Cost-saving measures included the automation of the processing centres, investment in alternative channels and branch rationalisation programmes.
The bank says that the savings will be diverted to further investments in automation and digitization as it continues to upgrade to more advanced systems for the sole purpose of enhancing its customers’ experiences.
But it is a sustained strong momentum since 2019 that awarded a seven per cent jump in customer deposits to Ksh 239 billion. This is despite transactional accounts constituting sixty-six per cent of the total deposits.
Loans to customers grew in line with loans to the state, earning the lender interest income which grew from Ksh 7.4 Billion to 7.6 Billion while interest expenses increased from Ksh 5.3 billion to Ksh 5.6 Billion.
During the period, net customer loans grew by twelve per cent to close at Ksh 203 billion representing a twelve per cent growth compared to a similar period last year.
Absa says that the transition program will continue to have an impact on its financials as it spends heavily on technology and visibility.
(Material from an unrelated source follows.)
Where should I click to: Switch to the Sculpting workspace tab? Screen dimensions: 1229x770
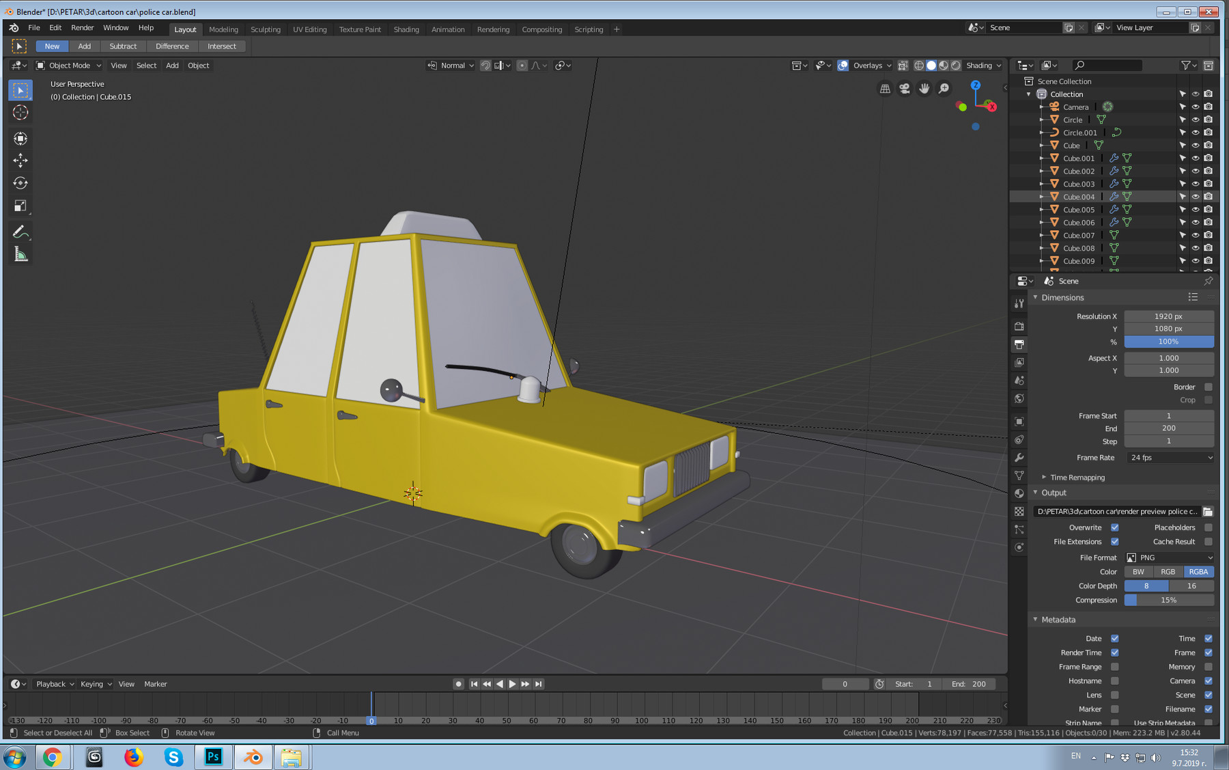tap(265, 29)
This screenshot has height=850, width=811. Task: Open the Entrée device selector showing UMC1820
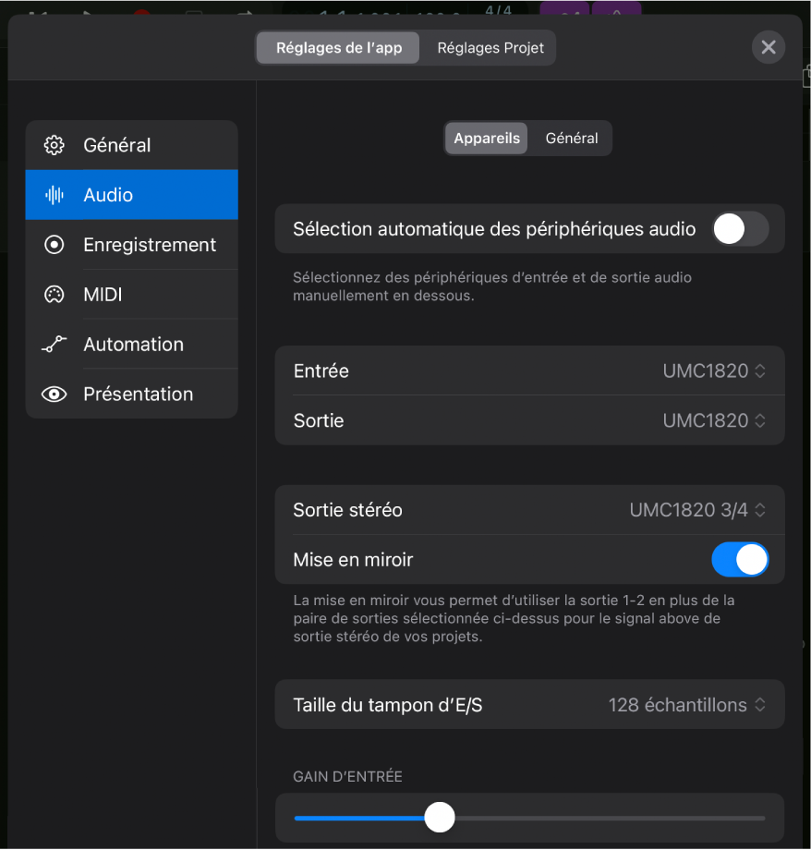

“This includes a substantial spend on modernizing our systems as well as the continued investment towards building awareness, consideration and love for the Absa brand”, reads a statement from the bank.
So crucial is technology to drive robust and efficient lending, especially via mobile that the separation program involved investments and implementation of over 70 technology-specific projects meant to move the bank to superior efficient, robust and customer-centric systems.
Absa’s capital and liquidity ratios remained strong with sufficient headroom above the regulatory requirement; total capital adequacy ratio at 16.5% and liquidity reserve position at 37.9 % against the regulatory limits of 14.5% and 20% respectively.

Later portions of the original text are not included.